7. A method according to claim 6, wherein the proportional fairness metric is

determined in dependence on interference from any user equipments of the plurality of user equipments scheduled on the same resource in the transmission time interval.

8. A method comprising:

determining a mode of operation selected from a direct mode and a cellular mode, for at least one device-to-device communication capable user equipment of a plurality of user equipments associated with a scheduling entity, in dependence on an expected

instantaneous data rate; and

scheduling the at least one device-to-device communication capable user equipment to operate in said determined mode on an allocated resource.

9. A method according to claim 8, wherein determining comprises determining whether to switch a mode of operation from one of the direct mode and cellular mode to the other of the direct mode and cellular mode.

10. A method according to claim 9, wherein determining whether to switch a mode of operation comprises determining a switching metric in dependence on the expected instantaneous data rate.

1 1 . A method according to claim 10, wherein the switching metric is dependent on interference at the plurality of user equipments from the at least one device-to-device communication capable user equipment if the device-to-device communication capable user equipment switches modes from one of the direct mode and cellular mode to the other of the direct mode and cellular mode.

12. A method according to claim 10 or claim 1 1 , wherein determining the switching metric comprises determining a ratio of the expected instantaneous data rate in the other of the direct mode and cellular mode to the expected instantaneous data rate in the current mode of operation and switching the mode of operation if the switching metric is greater than 1.

13. A method according any one of claims 10 to 12, wherein determining whether to switch a mode of operation comprises determining that the at least one device-to-device communication capable user equipment has a maximum switching metric of the plurality of user equipments.

14. A method according to any one of claims 8 to 13, comprising determining the mode of operation when device to device traffic commences and/or when a change in channel conditions reaches a threshold.

15. A method according to any one of claims 8 to 14, comprising determining the mode of operation every transmission time interval or every plurality of transmission time intervals.

16. A method according to claim 8, wherein the mode is determined per resource, wherein the resource comprises the allocated resource.

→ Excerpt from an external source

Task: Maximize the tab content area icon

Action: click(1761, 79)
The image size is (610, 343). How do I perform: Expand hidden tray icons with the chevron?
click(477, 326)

17. An apparatus comprising means for performing a method according to any one claims 1 to 16.

18. A computer program product for a computer, comprising software code portions for performing the steps of any of claims 1 to 16 when said product is run on the computer.

19. An apparatus comprising:

at least one processor and at least one memory including a computer program code, the at least one memory and the computer program code configured to, with the at least one processor, cause the apparatus at least to:

determine, for a resource in a transmission time interval, a mode of operation selected from direct mode and a cellular mode, for at least one device-to-device

communication capable user equipment of a plurality of user equipments associated with a scheduling entity; and

schedule the at least one device-to-device communication capable user equipment to operate in said determined mode on the resource in the transmission time interval.

20. An apparatus comprising:

determine a mode of operation selected from a direct mode and a cellular mode, for at least one device-to-device communication capable user equipment of a plurality of user equipments associated with a scheduling entity, in dependence on an expected instantaneous data rate; and

schedule the at least one device-to-device communication capable user equipment to operate in said determined mode on an allocated resource.